YOUR TASK
Print the records below from the first line through the line containing "You are a computer-use agent. Screen", both included, word for word.

-- Opening Marker --

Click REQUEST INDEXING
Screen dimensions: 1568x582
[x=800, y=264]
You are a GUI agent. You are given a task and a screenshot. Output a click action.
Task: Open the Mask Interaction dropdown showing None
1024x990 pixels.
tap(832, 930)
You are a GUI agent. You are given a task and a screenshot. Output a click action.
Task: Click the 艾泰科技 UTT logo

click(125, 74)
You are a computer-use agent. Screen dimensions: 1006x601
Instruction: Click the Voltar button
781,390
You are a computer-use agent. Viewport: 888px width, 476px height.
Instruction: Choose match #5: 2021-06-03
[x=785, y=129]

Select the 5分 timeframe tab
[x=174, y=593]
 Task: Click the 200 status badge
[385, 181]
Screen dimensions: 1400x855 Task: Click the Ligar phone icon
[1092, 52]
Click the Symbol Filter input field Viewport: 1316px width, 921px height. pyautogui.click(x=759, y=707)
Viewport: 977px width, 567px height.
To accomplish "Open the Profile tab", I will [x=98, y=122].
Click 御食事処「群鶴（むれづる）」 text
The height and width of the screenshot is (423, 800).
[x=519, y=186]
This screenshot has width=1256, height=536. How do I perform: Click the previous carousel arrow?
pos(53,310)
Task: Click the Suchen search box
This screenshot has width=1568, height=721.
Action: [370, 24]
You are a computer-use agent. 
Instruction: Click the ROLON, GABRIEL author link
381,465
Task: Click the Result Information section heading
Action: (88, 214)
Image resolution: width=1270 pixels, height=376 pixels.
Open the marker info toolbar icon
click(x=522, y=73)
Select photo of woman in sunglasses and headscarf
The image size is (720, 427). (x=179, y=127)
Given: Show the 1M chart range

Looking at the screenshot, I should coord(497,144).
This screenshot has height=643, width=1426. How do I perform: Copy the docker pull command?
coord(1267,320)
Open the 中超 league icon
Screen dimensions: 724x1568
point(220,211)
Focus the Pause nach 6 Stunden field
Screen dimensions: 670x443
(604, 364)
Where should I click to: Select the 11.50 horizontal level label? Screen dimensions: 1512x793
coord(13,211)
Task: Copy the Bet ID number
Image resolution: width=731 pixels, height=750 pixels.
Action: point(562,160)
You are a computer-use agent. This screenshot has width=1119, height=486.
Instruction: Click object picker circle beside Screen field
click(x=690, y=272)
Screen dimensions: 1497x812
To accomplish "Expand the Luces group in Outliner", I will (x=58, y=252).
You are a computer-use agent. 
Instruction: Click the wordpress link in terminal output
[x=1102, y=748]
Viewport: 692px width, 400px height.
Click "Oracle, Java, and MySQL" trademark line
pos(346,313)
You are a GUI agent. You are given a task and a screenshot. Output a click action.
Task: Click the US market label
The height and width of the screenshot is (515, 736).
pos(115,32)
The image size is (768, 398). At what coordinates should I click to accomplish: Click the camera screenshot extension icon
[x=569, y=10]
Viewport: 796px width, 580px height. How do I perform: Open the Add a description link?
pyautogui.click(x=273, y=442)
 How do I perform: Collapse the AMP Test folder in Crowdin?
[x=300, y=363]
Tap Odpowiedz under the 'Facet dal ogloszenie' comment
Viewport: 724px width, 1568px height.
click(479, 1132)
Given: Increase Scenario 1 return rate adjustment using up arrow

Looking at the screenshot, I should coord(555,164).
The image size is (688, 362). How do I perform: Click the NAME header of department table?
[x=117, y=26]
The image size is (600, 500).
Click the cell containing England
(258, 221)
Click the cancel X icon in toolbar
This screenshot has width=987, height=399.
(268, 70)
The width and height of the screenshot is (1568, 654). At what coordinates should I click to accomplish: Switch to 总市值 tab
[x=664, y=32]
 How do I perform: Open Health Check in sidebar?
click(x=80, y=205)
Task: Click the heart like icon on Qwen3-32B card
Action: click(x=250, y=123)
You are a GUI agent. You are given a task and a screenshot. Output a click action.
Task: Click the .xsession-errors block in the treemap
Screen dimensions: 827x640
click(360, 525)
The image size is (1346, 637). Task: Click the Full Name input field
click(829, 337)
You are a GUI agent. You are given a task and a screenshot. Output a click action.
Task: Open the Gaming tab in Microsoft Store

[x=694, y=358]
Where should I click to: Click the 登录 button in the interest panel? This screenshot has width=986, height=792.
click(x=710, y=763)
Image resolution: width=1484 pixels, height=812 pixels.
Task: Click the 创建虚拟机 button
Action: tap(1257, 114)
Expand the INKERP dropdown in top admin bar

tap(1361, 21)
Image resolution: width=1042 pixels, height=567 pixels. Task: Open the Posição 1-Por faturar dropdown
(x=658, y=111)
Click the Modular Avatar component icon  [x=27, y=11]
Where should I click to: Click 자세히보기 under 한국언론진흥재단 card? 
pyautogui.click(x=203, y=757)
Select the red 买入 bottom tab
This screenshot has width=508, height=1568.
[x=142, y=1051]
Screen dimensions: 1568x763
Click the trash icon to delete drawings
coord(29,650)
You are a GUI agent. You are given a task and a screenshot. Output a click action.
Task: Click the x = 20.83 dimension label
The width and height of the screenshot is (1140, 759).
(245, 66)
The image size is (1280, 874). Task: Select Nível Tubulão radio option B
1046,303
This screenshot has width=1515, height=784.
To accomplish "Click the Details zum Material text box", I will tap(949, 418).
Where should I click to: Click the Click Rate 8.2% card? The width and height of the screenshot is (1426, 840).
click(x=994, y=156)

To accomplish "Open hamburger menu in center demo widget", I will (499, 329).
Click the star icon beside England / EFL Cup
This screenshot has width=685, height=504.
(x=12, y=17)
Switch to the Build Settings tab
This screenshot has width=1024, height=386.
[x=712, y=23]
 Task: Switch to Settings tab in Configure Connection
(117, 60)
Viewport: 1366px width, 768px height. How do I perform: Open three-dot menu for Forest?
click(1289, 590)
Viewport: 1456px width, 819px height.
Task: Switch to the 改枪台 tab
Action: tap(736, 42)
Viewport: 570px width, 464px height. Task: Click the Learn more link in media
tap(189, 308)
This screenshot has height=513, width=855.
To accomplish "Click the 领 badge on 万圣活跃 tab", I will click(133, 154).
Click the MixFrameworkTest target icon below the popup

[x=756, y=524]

-- Closing Marker --

REPLY TO THE TASK
Click REQUEST INDEXING
Screen dimensions: 1568x582
[x=800, y=264]
You are a GUI agent. You are given a task and a screenshot. Output a click action.
Task: Open the Mask Interaction dropdown showing None
1024x990 pixels.
tap(832, 930)
You are a GUI agent. You are given a task and a screenshot. Output a click action.
Task: Click the 艾泰科技 UTT logo

click(125, 74)
You are a computer-use agent. Screen dimensions: 1006x601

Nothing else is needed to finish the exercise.